### Complete the following:
[1] In the page on scrambling data in the Scott schema, which dataset does Rule 01-0002 use to mask the ENAME column?
[2] From the page on scrambling data in the Scott schema, copy word for word the passage that starts at the words "- Rule 01-0001" and stops after the words "the ENAME column.".

>> Start Reading text

[Net 2000 Ltd. Home][Data Masker Home][Data Masker Manual][Data Masker FAQ]
Scrambling Data in the Scott Schema
The Data Masker software contains a set of masking rules for the sample Scott schema supplied with the Oracle database. You are encouraged to add your own masking rules to this masking set. The first section of this page discusses the existing rules (as supplied with the installation) and the second part provides some hints of additional rules which might be added. An ER diagram for the Scott schema is available.
Masking Rules in the Sample Scott Masking Set
The Existing Rules
- If you wish to explore each rule further, open the masking set with the Data Masker software and double click on the rule with the mouse to launch it in editing mode. You can then view the configuration of the rule in detail.
- Rule 01-0001
- This is a Rule Controller. Notice how the other rules are dependent on it. A Rule Controller defines the schema on which the other masking rules will act. If you change the login information in the Rule Controller its rules will operate on the new schema. It is up to you to ensure that the Rule Controller points at an appropriate schema. All other masking rule types must have a parent Rule Controller and every masking set must contain at least one Rule Controller.
- Rule 01-0002
- A Substitution Rule on the EMP table. This rule uses the Random Surnames dataset to provide the substitution data which masks the ENAME column.
- Rule 01-0003
- A Shuffle Rule on the JOB column in the EMP table. Job titles could act as an indicator of the original row contents. A title such as President is probably a unique identifier and is an example of the Isolated Case Phenomena. Your analysis of how a schema should be masked must take this factor into consideration. The Data Scrambling Issues white paper discusses this and many other subtle issues in considerable detail. We highly recommend that you read this paper.
- Rule 01-0004
- A Substitution Rule on the EMP table. This rule uses the Number Variance dataset to mask the SAL column. In cases such as dates or numbers it is often not desirable to randomly replace the data as doing so will change the distribution of the values. The Number Variance dataset will modify the existing values so that after masking they contain a value which is varied by a random percentage (within specified bounds) of the original value.
- Rules 20-0005 and xx-0006
- A chain of a Substitution Rule and Row-Internal Sync Rule on the COMM column in the EMP table. These rules form a pair: Rule 20-0005 masks the COMM field in all rows in the table using the NULL Values dataset to remove the contents. Then rule xx-0006 goes back over the same data and replaces the data in a random sampling of the rows (66%) with a value which is a random percentage of the previously masked SAL column.
Important Point:There are a number of important techniques illustrated in rules 20-0005 and xx-0006. First lets discuss the rule requirements and then discuss the techniques used to implement those requirements.

>> End Reading text
>> Start Provided information

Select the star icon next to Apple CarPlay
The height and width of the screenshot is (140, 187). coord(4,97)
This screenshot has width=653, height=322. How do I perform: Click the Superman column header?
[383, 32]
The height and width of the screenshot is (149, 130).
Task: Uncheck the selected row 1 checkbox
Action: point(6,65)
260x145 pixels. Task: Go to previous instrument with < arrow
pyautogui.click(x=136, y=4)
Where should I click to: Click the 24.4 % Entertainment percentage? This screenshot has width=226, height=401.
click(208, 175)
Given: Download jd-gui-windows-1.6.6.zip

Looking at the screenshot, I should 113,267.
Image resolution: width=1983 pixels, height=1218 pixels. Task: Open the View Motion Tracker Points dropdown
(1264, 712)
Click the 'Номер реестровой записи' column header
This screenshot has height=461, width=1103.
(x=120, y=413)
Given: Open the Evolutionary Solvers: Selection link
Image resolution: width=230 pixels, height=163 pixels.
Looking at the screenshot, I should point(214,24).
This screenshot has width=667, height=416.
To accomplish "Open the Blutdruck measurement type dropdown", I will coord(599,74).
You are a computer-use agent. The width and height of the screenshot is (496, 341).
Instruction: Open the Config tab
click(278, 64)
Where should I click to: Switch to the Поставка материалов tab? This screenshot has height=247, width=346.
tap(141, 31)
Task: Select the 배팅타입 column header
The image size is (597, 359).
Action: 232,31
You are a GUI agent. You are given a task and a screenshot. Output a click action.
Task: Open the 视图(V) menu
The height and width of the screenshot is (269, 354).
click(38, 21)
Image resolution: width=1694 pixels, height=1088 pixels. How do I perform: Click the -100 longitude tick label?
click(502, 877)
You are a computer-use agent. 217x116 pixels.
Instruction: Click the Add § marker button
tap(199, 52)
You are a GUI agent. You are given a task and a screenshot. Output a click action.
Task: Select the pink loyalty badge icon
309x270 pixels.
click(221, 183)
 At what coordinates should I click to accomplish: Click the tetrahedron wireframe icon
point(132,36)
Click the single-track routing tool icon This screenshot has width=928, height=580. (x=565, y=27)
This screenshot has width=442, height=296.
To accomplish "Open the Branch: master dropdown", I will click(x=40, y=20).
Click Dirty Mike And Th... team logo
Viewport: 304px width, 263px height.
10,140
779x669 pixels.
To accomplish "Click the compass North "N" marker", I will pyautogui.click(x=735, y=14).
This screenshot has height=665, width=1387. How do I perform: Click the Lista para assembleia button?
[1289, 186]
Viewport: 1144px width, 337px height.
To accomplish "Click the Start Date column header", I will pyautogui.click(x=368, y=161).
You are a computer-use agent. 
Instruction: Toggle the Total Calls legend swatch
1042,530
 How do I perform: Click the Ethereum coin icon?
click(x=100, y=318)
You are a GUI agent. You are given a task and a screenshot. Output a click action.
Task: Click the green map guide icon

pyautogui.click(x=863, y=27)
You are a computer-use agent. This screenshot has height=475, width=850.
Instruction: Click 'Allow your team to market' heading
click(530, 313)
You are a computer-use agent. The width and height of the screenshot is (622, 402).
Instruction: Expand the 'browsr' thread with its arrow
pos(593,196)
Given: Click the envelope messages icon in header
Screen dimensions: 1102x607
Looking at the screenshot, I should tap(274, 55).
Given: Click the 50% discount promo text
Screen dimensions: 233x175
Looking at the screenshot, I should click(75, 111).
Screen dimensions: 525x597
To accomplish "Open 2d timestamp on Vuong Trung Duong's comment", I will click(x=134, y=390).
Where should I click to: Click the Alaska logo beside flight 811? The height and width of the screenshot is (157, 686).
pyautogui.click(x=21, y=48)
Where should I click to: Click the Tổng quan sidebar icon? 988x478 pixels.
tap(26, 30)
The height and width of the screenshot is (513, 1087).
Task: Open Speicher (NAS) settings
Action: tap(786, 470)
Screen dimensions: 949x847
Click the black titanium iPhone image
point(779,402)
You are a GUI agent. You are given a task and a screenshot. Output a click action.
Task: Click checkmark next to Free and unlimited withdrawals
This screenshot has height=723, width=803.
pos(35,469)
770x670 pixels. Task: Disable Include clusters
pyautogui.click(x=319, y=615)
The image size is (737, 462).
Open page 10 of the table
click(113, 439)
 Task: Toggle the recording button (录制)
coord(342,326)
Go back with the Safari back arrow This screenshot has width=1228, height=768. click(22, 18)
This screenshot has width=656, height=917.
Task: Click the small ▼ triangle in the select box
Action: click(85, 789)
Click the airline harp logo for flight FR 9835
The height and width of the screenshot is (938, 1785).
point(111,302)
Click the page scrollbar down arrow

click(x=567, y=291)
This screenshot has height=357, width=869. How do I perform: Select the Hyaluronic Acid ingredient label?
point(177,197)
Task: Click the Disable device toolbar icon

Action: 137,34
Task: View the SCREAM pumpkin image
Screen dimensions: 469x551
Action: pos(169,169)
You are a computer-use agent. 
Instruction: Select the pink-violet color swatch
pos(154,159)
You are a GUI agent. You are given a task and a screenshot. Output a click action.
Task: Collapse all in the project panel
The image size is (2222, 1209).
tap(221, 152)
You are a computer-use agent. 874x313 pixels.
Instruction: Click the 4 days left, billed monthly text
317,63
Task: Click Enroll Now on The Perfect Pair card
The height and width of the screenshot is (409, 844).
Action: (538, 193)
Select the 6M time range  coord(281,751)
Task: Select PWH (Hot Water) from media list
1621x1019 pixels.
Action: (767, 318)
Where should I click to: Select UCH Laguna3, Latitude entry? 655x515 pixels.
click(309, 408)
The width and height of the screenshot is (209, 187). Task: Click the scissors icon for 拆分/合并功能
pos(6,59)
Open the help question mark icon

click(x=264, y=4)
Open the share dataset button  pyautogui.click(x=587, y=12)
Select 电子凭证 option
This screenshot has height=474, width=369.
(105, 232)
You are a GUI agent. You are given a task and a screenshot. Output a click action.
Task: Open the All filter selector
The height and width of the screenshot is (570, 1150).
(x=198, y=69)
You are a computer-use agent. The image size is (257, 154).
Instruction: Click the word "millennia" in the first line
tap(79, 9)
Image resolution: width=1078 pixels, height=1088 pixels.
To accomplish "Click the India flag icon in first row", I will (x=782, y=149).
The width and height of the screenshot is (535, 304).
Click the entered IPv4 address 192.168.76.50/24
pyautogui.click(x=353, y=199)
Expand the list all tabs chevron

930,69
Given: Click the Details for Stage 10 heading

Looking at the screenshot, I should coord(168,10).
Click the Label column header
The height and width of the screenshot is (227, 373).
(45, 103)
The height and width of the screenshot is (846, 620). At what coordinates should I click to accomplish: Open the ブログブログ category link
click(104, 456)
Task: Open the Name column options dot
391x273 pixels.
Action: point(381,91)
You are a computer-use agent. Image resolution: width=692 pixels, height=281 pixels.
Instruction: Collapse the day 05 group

>> End Provided information

### Outputs by task:
[1] The Random Surnames dataset.

[2]
- Rule 01-0001
- This is a Rule Controller. Notice how the other rules are dependent on it. A Rule Controller defines the schema on which the other masking rules will act. If you change the login information in the Rule Controller its rules will operate on the new schema. It is up to you to ensure that the Rule Controller points at an appropriate schema. All other masking rule types must have a parent Rule Controller and every masking set must contain at least one Rule Controller.
- Rule 01-0002
- A Substitution Rule on the EMP table. This rule uses the Random Surnames dataset to provide the substitution data which masks the ENAME column.